Pneumonia
Pneumonia is inflammation and consolidation of the lung parenchyma, most commonly caused by infection, in which the alveoli fill with inflammatory exudate and impair gas exchange. It is a leading infectious cause of illness and death worldwide and a central topic in respiratory pathology.
Definition
Pneumonia is an acute inflammation of the lung parenchyma, usually infectious, characterised by exudative filling of the alveolar spaces (consolidation) that interferes with gas exchange.
Scope
This entry describes pneumonia as a pathological process: the patterns of alveolar inflammation, the major aetiological categories, and the conventional classifications by anatomy and by setting of acquisition. It outlines mechanisms and epidemiology for reference and does not provide antibiotic selection, dosing, or individualised treatment guidance.
Core questions
- Which compartment and pattern of lung is involved: lobar consolidation, bronchopneumonia, or interstitial inflammation?
- What is the likely class of causative organism, and how does the setting of acquisition shape it?
- How does alveolar filling produce hypoxaemia and the clinical syndrome?

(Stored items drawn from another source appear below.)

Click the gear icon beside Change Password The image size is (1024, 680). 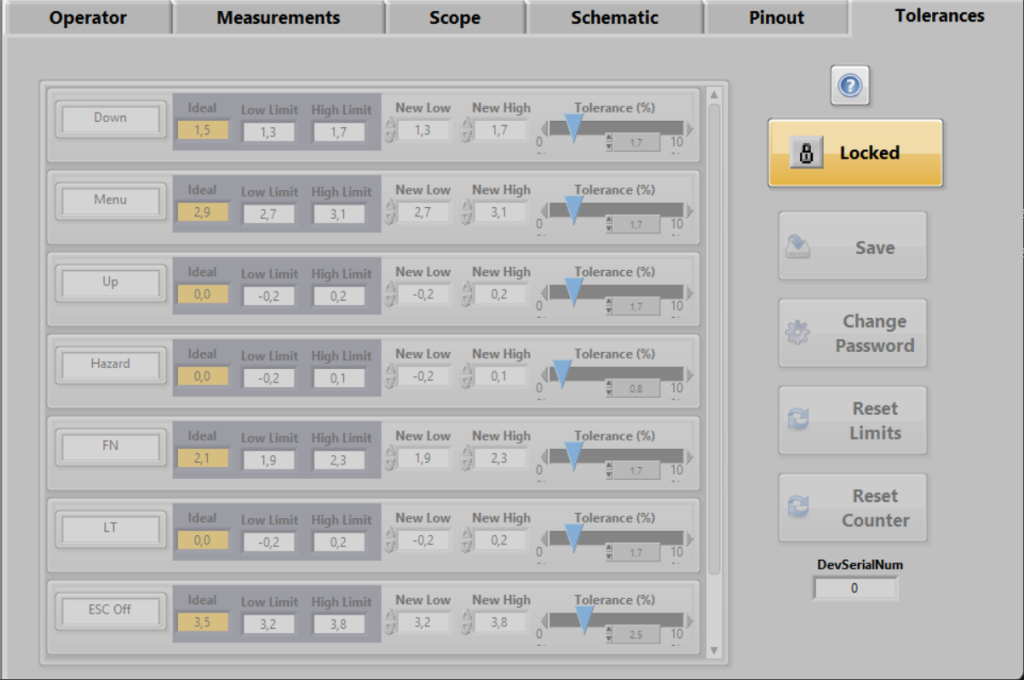coord(798,334)
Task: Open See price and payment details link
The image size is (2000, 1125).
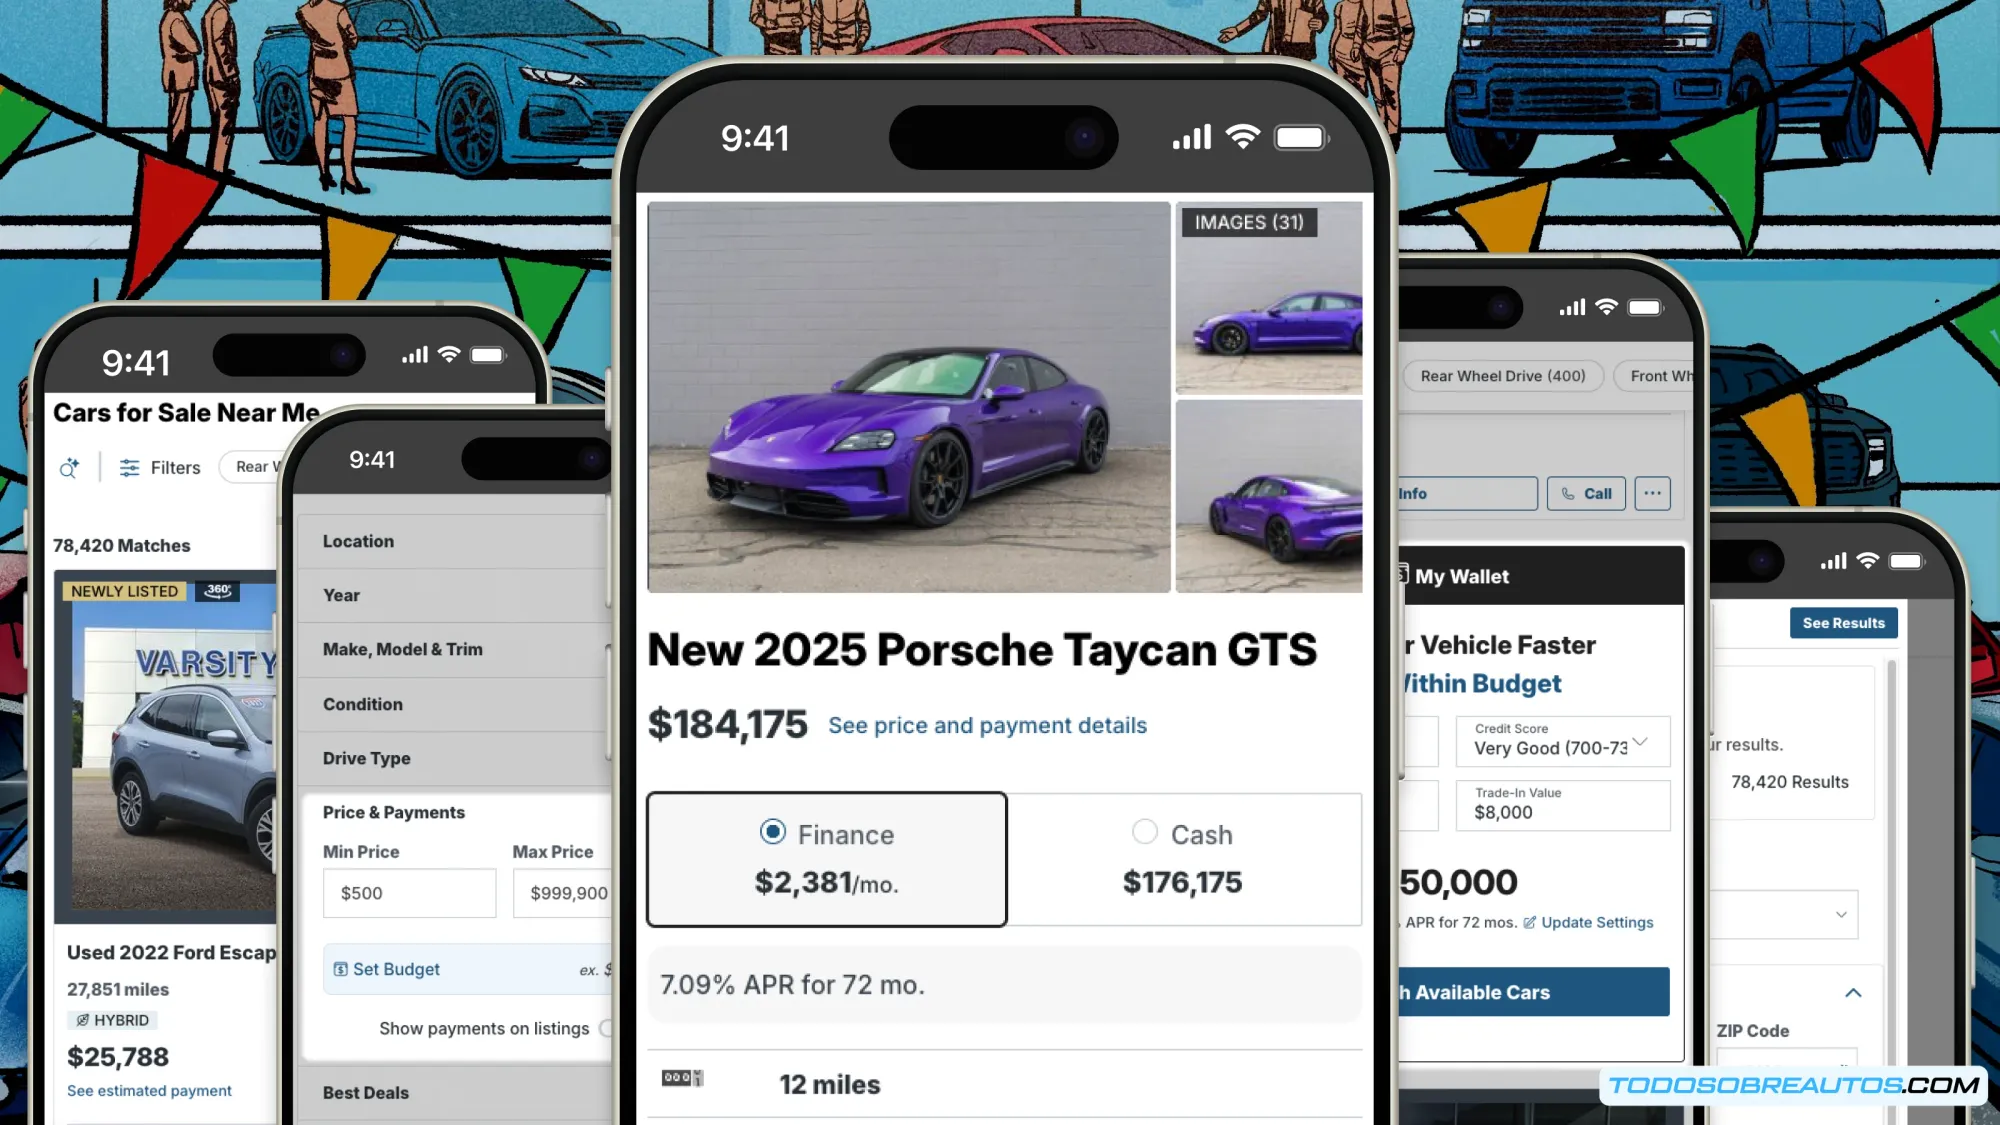Action: [987, 726]
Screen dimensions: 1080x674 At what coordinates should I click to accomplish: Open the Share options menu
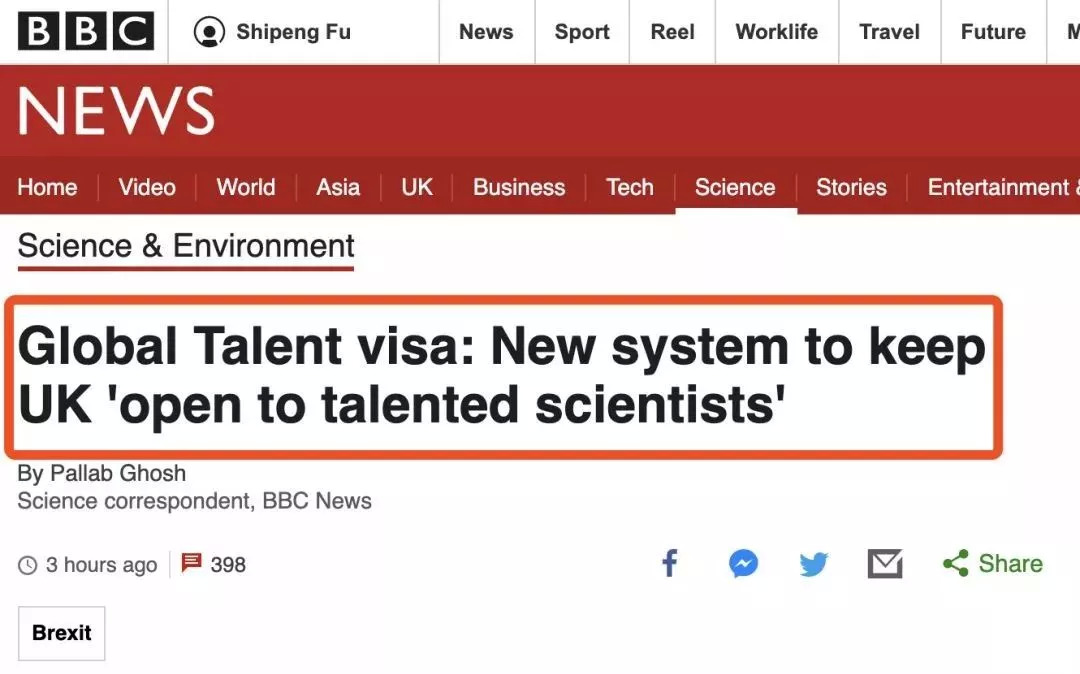993,564
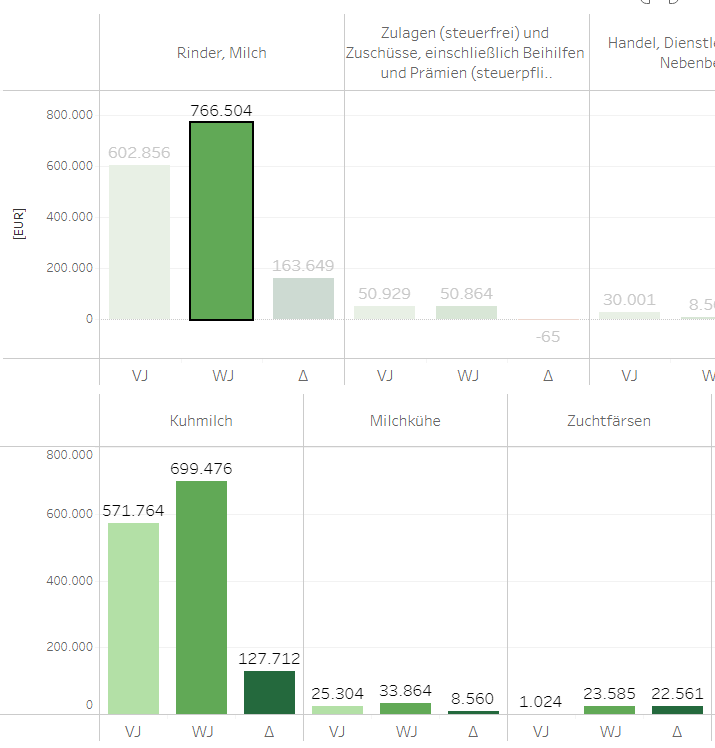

- How are community-acquired and hospital-acquired pneumonia distinguished pathologically and epidemiologically?
Key concepts
- Alveolar consolidation and exudate
- Lobar pneumonia versus bronchopneumonia
- Community-acquired versus hospital-acquired pneumonia
- Aspiration pneumonia
- Interstitial (atypical) pneumonia
- Causative organisms: bacterial, viral, fungal
- Ventilation-perfusion mismatch from filled alveoli
Mechanisms
Pathogens reach the lower airways by inhalation of aerosols, aspiration of oropharyngeal contents, or haematogenous spread, overwhelming local defences such as the mucociliary escalator and alveolar macrophages. The host inflammatory response floods alveoli with neutrophils, fluid, and fibrin, producing consolidation. Classically, lobar pneumonia fills a contiguous region of a lobe, bronchopneumonia produces patchy consolidation centred on airways, and atypical or interstitial pneumonia involves alveolar walls more than air spaces. Filled or inflamed alveoli are perfused but poorly ventilated, creating ventilation-perfusion mismatch and hypoxaemia. Aspiration introduces oropharyngeal flora and gastric contents into dependent lung regions, as Mandell and Niederman describe.
Clinical relevance
Recognising the pattern and likely causative category of pneumonia underlies how clinicians interpret imaging and laboratory findings, and severity-assessment tools help frame prognosis; professional guidelines such as the ATS/IDSA statement structure adult community-acquired pneumonia care. This entry is descriptive reference material and is not a substitute for guideline-based clinical decision-making.
Epidemiology
Lower respiratory infections, of which pneumonia is the dominant component, are consistently among the leading infectious causes of death globally in Global Burden of Disease analyses, with the heaviest burden at the extremes of age and in low-resource settings. Community-acquired pneumonia is a frequent cause of hospital admission in adults.
History
The lobar consolidation of pneumococcal pneumonia and its stages (congestion, red and grey hepatisation, resolution) were classic descriptions in pre-antibiotic pathology. The introduction of antimicrobials, vaccines against major pathogens, and molecular diagnostics progressively reshaped both the microbiology and outcomes of the disease.
Debates
- How useful is classifying pneumonia by site of acquisition?
- Categories such as community-acquired, hospital-acquired, and the former 'healthcare-associated' grouping aim to predict likely pathogens, but their boundaries and predictive value have been reassessed as microbiology and antimicrobial resistance evolve.
Related topics
Seminal works
- prina-2015
- metlay-2019
- mandell-2019
Frequently asked questions
- What is the difference between lobar pneumonia and bronchopneumonia?
- Lobar pneumonia produces consolidation of a contiguous portion of a lobe, whereas bronchopneumonia produces patchy consolidation centred on the airways; both reflect alveolar filling with inflammatory exudate.
- Why does pneumonia cause low blood oxygen?
- Alveoli filled with inflammatory exudate are still perfused with blood but cannot be ventilated, creating ventilation-perfusion mismatch that lowers arterial oxygenation.